Why is my CUDA implementation as fast as my CPU implementation
I created some code to do 2D convolution on a 1300x1300 grayscale image and 15x15 kernel in standard C ++ and CUDA. Both versions:
CPU:
#include <iostream>
#include <exception>
#define N 1300
#define K 15
#define K2 ((K - 1) / 2)
template<int mx, int my>
inline int index(int x, int y)
{
return x*my + y;
}
int main() {
double *image = new double[N * N];
double *kernel = new double[K * K];
double *result = new double[N * N];
for (int x=0; x<N; ++x)
for (int y=0; y<N; ++y)
{
double r = 0;
for(int i=0; i<K; ++i)
for(int j=0; j<K; ++j)
{
if (x + i - K2 >= 0 and
x + i - K2 < N and
y + j - K2 >= 0 and
y + j - K2 < N)
{
r += kernel[index<K,K>(i,j)] * image[index<N,N>(x+i-K2, y+j-K2)];
}
}
result[index<N,N>(x, y)] = r;
}
delete[] image;
delete[] kernel;
delete[] result;
}
GPU:
#include <iostream>
#include <exception>
// ignore, just for error handling
struct ErrorHandler {
int d_line;
char const *d_file;
ErrorHandler(int line, char const *file) : d_line(line), d_file(file) {};
};
#define EH ErrorHandler(__LINE__, __FILE__)

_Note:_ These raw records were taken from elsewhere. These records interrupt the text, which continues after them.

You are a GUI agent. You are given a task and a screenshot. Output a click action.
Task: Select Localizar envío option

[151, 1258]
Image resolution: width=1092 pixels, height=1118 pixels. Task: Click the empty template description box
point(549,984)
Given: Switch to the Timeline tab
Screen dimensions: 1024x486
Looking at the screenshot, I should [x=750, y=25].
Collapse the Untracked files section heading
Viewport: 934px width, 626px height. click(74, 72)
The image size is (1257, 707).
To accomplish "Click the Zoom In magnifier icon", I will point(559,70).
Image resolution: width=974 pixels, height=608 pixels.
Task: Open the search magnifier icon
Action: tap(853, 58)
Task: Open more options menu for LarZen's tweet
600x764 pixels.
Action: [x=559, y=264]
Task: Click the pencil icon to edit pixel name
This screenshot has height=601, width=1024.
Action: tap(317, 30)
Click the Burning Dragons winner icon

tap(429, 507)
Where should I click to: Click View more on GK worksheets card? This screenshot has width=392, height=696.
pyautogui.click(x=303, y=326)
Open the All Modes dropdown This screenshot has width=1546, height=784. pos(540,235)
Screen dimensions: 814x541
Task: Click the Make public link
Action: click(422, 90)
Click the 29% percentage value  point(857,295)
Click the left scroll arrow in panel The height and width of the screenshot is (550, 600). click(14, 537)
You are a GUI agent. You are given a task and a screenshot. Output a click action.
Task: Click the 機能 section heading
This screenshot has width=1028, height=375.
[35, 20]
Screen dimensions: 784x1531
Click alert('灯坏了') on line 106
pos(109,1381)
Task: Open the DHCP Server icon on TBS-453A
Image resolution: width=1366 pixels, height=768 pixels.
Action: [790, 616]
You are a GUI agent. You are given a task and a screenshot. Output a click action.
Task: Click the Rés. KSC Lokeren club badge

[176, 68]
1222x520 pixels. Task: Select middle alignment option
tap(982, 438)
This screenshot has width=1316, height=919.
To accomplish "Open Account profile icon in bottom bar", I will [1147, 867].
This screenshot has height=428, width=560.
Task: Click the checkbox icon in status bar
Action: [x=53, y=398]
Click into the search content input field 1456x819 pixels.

ErrorHandler operator<<(ErrorHandler eh, cudaError_t err)
{
if (err != cudaSuccess)
{
std::cerr << cudaGetErrorString( err ) << " in " << eh.d_file << " at line " << eh.d_line << '\n';
throw std::exception();
}
return eh;
}
// end.
#define N 1300
#define K 15
#define K2 ((K - 1) / 2)
template<int mx, int my>
__device__ inline int index(int x, int y)
{
return x*my + y;
}
__global__ void kernelkernel(double *image, double *kernel, double *result)
{
int x = blockIdx.x;
int y = blockIdx.y; // becomes: int y = threadIdx.x;
double r = 0;
for(int i=0; i<K; ++i)
for(int j=0; j<K; ++j)
{
if (x + i - K2 >= 0 and
x + i - K2 < N and
y + j - K2 >= 0 and
y + j - K2 < N)
{
r += kernel[index<K,K>(i,j)] * image[index<N,N>(x+i-K2, y+j-K2)];
}
}
result[index<N,N>(x, y)] = r;
}
int main() {
double *image = new double[N * N];
double *kernel = new double[K * K];
double *result = new double[N * N];
double *image_cuda;
double *kernel_cuda;
double *result_cuda;
EH << cudaMalloc((void **) &image_cuda, N*N*sizeof(double));
EH << cudaMalloc((void **) &kernel_cuda, K*K*sizeof(double));
EH << cudaMalloc((void **) &result_cuda, N*N*sizeof(double));
EH << cudaMemcpy(image_cuda, image, N*N*sizeof(double), cudaMemcpyHostToDevice);
EH << cudaMemcpy(kernel_cuda, kernel, K*K*sizeof(double), cudaMemcpyHostToDevice);
dim3 grid ( N, N );
kernelkernel<<<grid, 1>>>(image_cuda, kernel_cuda, result_cuda);
// replace previous 2 statements with:
// kernelkernel<<<N, N>>>(image_cuda, kernel_cuda, result_cuda);
EH << cudaMemcpy(result, result_cuda, N*N*sizeof(double), cudaMemcpyDeviceToHost);
cudaFree( image_cuda );
cudaFree( kernel_cuda );
cudaFree( result_cuda );
delete[] image;
delete[] kernel;
delete[] result;
}
I would expect the cuda code to be much faster:
$ nvprof ./gpuversion
==17806== NVPROF is profiling process 17806, command: ./gpuversion
==17806== Profiling application: ./gpuversion
==17806== Profiling result:
Time(%) Time Calls Avg Min Max Name
99.89% 3.83149s 1 3.83149s 3.83149s 3.83149s kernelkernel(double*, double*, double*)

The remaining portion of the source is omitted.